- [The data]:
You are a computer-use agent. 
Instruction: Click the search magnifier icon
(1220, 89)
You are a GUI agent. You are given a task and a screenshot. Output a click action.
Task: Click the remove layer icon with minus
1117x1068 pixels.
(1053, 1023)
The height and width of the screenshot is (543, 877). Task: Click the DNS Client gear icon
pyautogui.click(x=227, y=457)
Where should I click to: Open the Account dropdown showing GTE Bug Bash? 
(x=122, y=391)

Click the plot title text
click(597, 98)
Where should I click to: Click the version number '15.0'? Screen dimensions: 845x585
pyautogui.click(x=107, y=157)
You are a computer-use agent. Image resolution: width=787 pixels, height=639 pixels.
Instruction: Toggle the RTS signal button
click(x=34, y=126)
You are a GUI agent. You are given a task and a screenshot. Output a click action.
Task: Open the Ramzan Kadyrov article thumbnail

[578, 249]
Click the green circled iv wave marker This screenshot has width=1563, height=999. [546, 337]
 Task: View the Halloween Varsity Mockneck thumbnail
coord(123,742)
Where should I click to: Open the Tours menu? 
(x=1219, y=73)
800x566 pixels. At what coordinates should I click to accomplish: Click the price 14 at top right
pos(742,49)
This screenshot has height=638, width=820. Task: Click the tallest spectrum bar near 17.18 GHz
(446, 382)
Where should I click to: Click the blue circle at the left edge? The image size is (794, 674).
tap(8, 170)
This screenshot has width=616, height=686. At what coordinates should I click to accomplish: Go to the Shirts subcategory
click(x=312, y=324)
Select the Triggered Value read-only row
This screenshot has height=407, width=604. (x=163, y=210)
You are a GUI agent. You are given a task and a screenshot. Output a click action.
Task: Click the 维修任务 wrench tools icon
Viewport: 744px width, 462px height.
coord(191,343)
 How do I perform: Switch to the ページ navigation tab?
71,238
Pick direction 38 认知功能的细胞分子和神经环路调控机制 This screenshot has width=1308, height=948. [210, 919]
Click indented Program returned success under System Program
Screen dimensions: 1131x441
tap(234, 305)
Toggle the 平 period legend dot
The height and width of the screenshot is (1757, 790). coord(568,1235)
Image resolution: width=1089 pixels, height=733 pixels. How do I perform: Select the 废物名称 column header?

- [Work instruction]:
Find "Toggle the 平 period legend dot" in the records. Copy its line and every line after it, exactly, through the last one.

- [Written response]:
Toggle the 平 period legend dot
The height and width of the screenshot is (1757, 790). coord(568,1235)
Image resolution: width=1089 pixels, height=733 pixels. How do I perform: Select the 废物名称 column header?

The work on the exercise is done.